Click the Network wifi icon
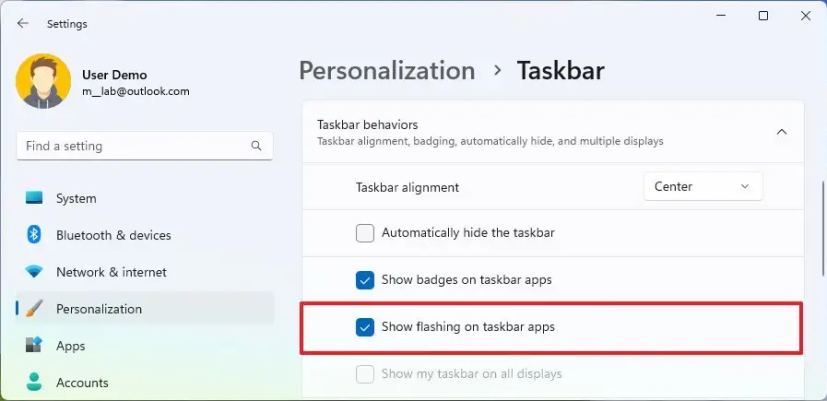 tap(34, 272)
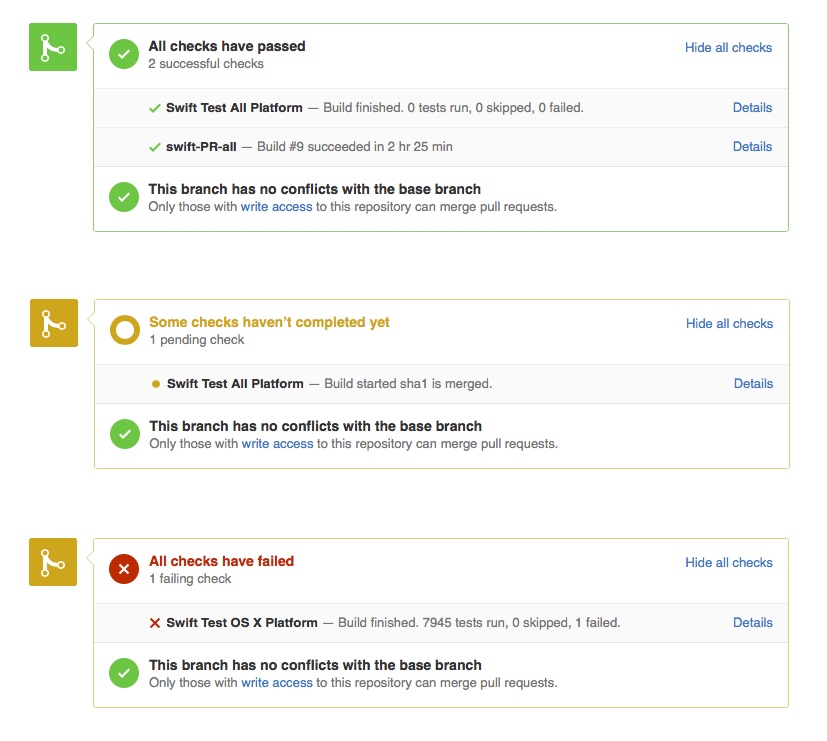Image resolution: width=827 pixels, height=741 pixels.
Task: Click the write access link under passed checks
Action: tap(276, 207)
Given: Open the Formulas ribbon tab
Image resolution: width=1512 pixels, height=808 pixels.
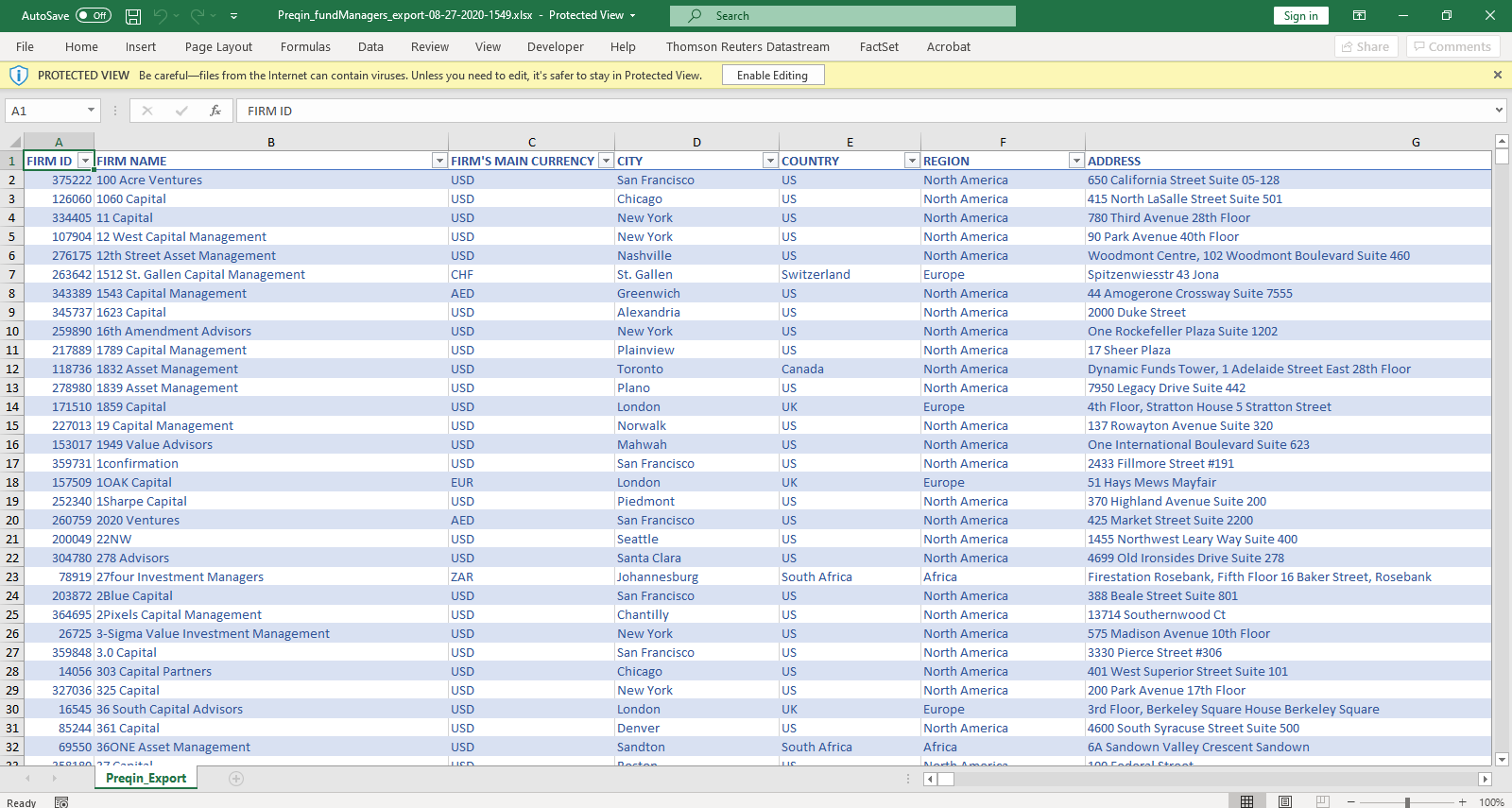Looking at the screenshot, I should tap(305, 46).
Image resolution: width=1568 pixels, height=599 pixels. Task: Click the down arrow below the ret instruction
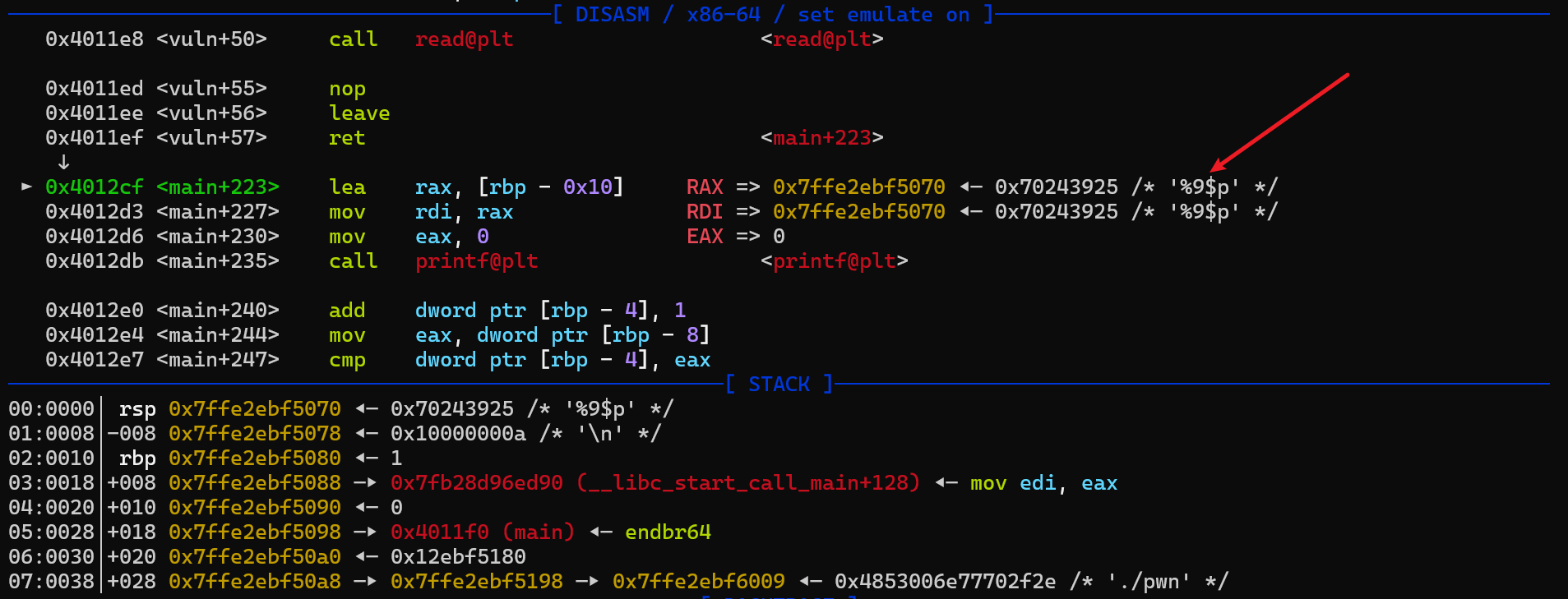point(63,162)
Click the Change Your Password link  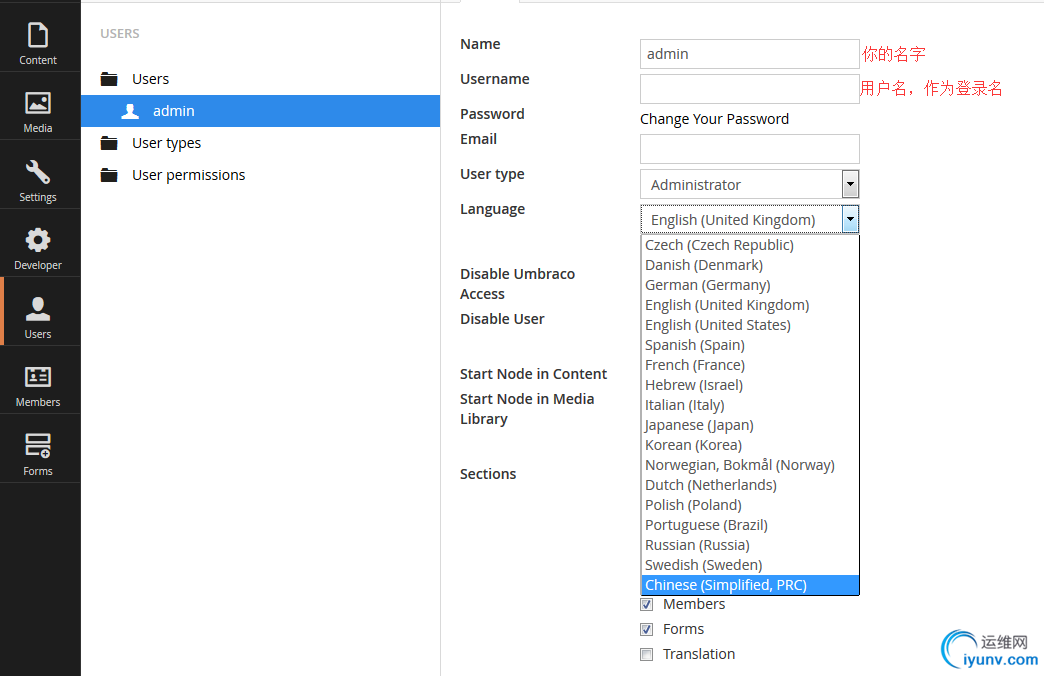pyautogui.click(x=714, y=119)
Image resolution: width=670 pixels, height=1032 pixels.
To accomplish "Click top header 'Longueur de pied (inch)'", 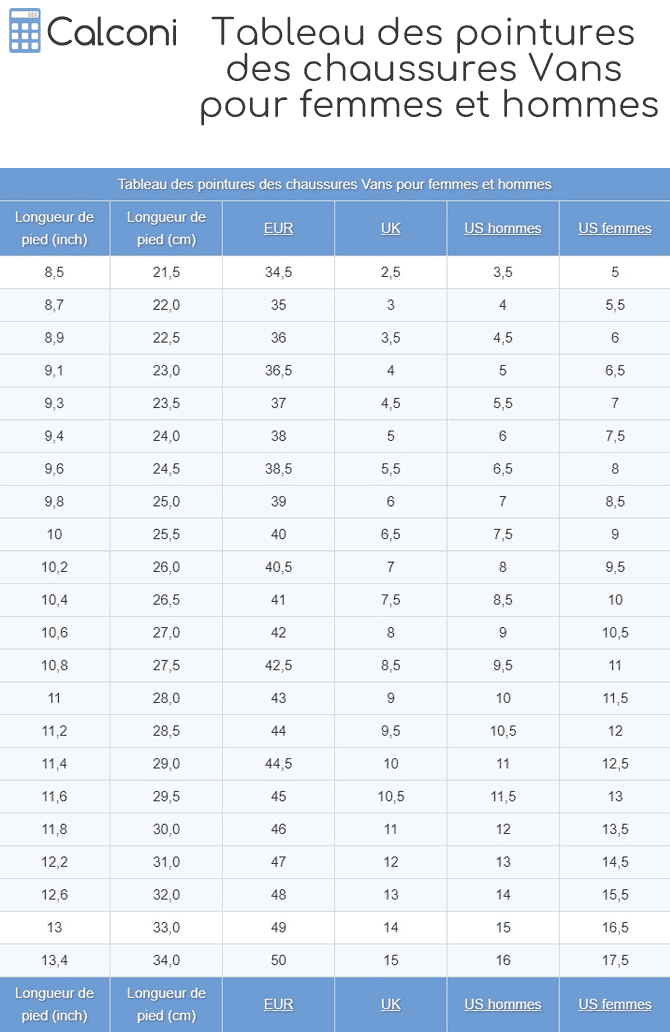I will tap(55, 228).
★ ★ ★ ★ ★ ★ ★
* Instruções e requisitos *
Reproduza, sem nenhuma alteração, as linhas dos itens acima, do início até a linha que contém "point(63,162)", incluindo essa linha. Deixe as imagens de fora da resposta.

* Resposta ao problema *
Click the Network wifi icon
 tap(34, 272)
Image resolution: width=827 pixels, height=741 pixels.
Task: Click the write access link under passed checks
Action: tap(276, 207)
Given: Open the Formulas ribbon tab
Image resolution: width=1512 pixels, height=808 pixels.
Looking at the screenshot, I should tap(305, 46).
Image resolution: width=1568 pixels, height=599 pixels. Task: Click the down arrow below the ret instruction
point(63,162)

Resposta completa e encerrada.